Knowing what drivers affect price and how to identify unique properties will help you understand which properties are worth your investment. 

cate bakos

In an ideal world with a predictable, unemotional set of buyers, a consistent supply of every category of dwelling, and a balanced supply-demand ratio, it’s simple for an aspiring buyer to apply a ‘land plus improvements’ style of rigor to determine the likely selling price of a property. However, even if this is the case (ie. a completely balanced market with consistent supplies of all manner of dwellings), what the buyer then has to figure out is the land value. This is much harder to work through than just applying a suburb average.

Land value varies for many reasons, just to name a few:

- Desirability of the street
- Compromise of the position (e.g. main road, flight path, train line, bad neighbours, unsightly building within visibility, industry nearby or school next door/over the road, cemetery within close proximity, etc.)
- Future planning activity adversely affecting the property (e.g.

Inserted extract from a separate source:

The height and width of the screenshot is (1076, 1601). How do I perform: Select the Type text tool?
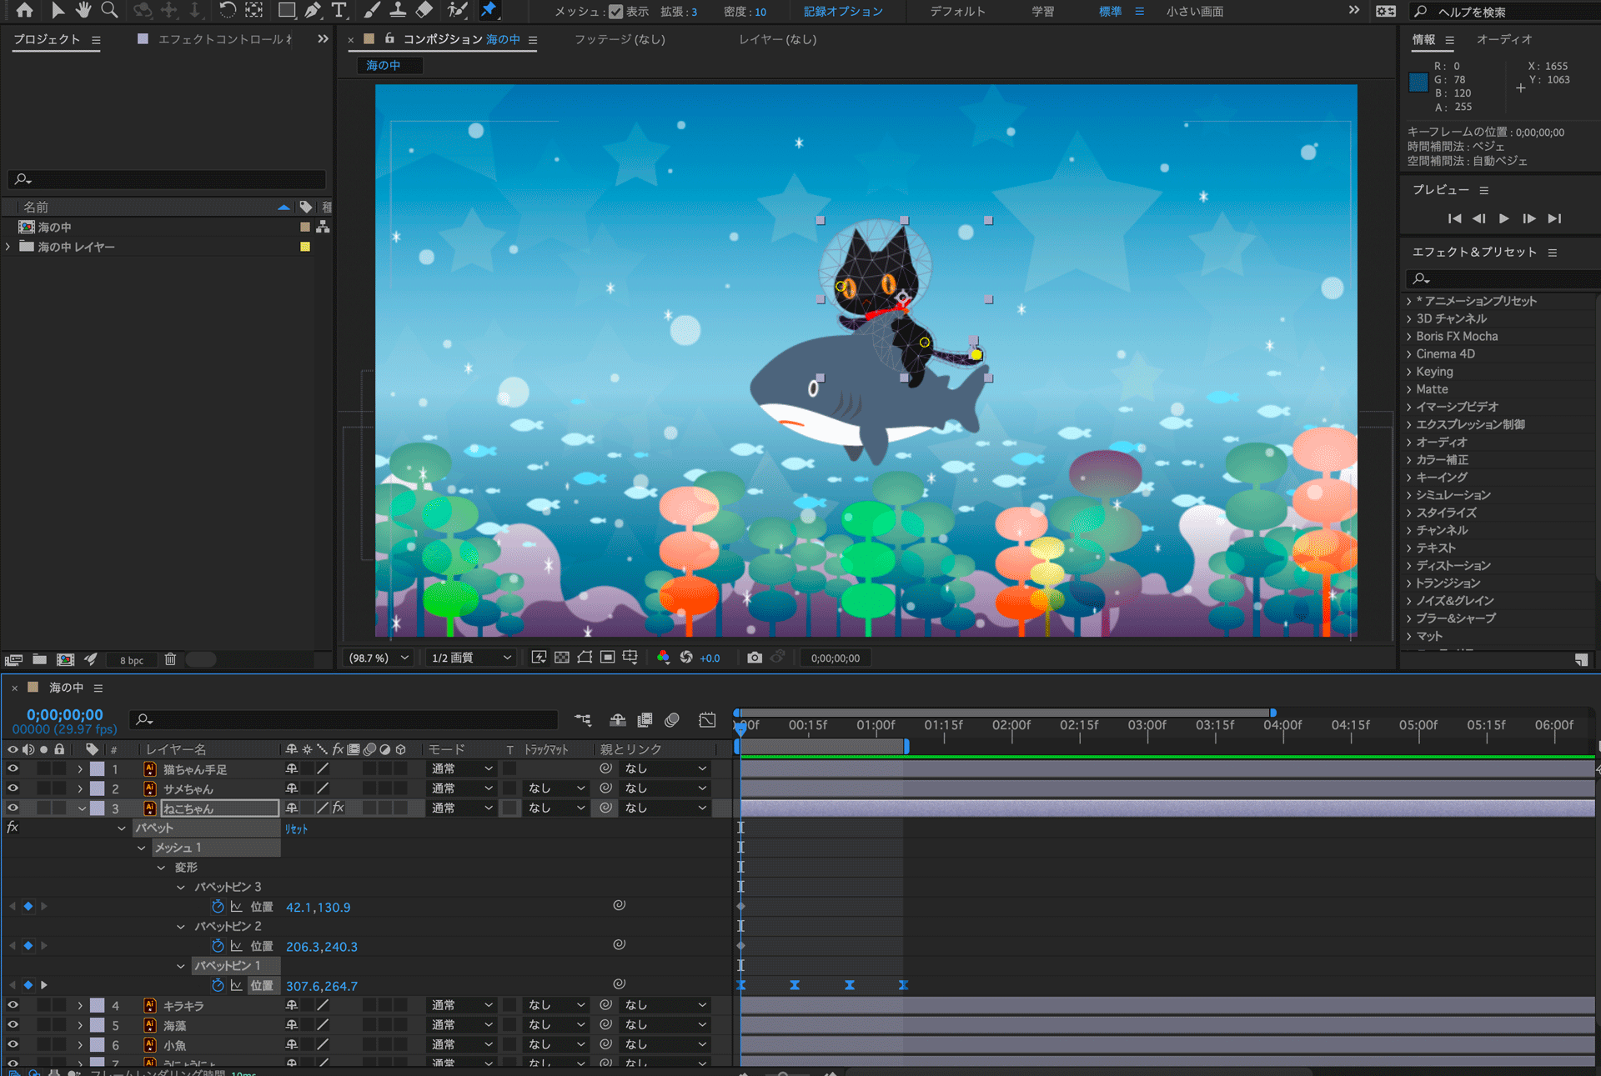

Likeliness of high density surrounding it, road widening and hence noisy traffic, congested parking if close to amenities with limited parking options)
- Size of the block (interestingly, if the block is either unusually large or unusually small, it’s scarcity value could be higher than a block size which comfortably fits the centre of the bell curve, hence the value per square metre will be skewed also.
- Future development potential. Any buyer who assumes that a 650 square metre non-sub dividable block will have the same value per square meter as a 610 square metre sub-dividable block is mistaken. Developers, builders and land bankers recognise land that can enable profit.

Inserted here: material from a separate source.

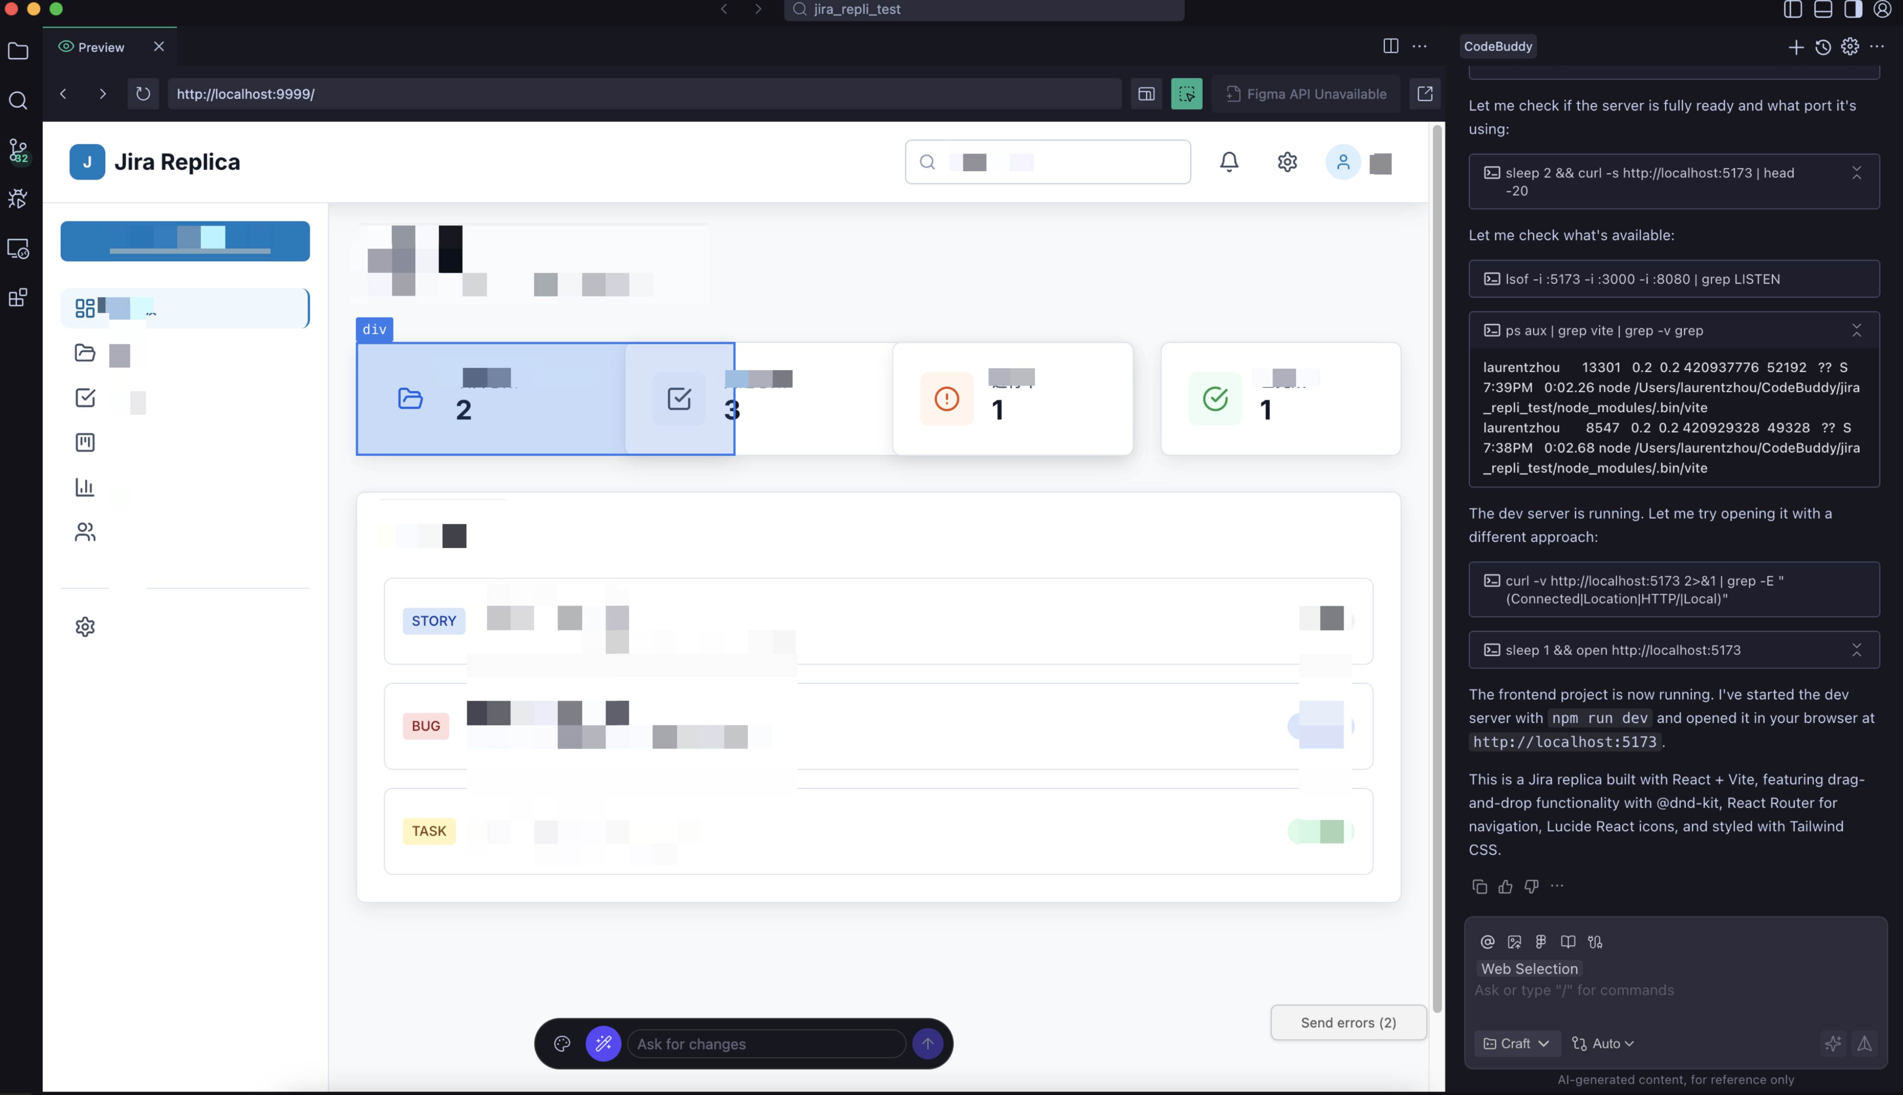The height and width of the screenshot is (1095, 1903).
Task: Collapse the ps aux command output
Action: tap(1856, 331)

In identifying some of the physical factors that challenge land value being based on a consistent dollar-per-square-metre basis, buyers also need to pay particular attention to the current market conditions and potential rival buyer emotions.

Whenever we appraise a property, we have to consider the competing properties on the market in the same genre (i.e. family homes, single-fronted cottages, ground floor boutique apartments etc.) to apply a weighting to the anticipated buyer numbers. In many cases, we can uncover a micro-drought and we often suggest to an unemotional home buyer or investor that they may be better off waiting until the type of property they are chasing after is on offer in larger numbers. But for those rare properties and limited genre houses, we can’t be so opportunistic about the market conditions. Recognising that a particular type of house may only come up every six months or so can enable a buyer to accept the rate of the day, as opposed to holding out in a moving market some five or six per cent. At the million dollar mark in a market that is tracking at 10 per cent per annum, waiting it out for another opportunity some six months down the track can account for $50,000 in lost opportunity.

Clever buyers understand this and while they may begrudgingly meet the market at auction, they also understand the implication of waiting.

Lastly, applying rigour to understanding the possible value of the dwelling itself is vital. A beautifully specified property with state-of-the-art fixtures and fittings will represent a different value to an equivalent property with a renovator’s ‘fast cosmetic detail’ job done for a sales campaign.

To simply consider land size as the only indicator is fraught with danger and will not give the buyer a clear indication of the correct selling range to prepare for.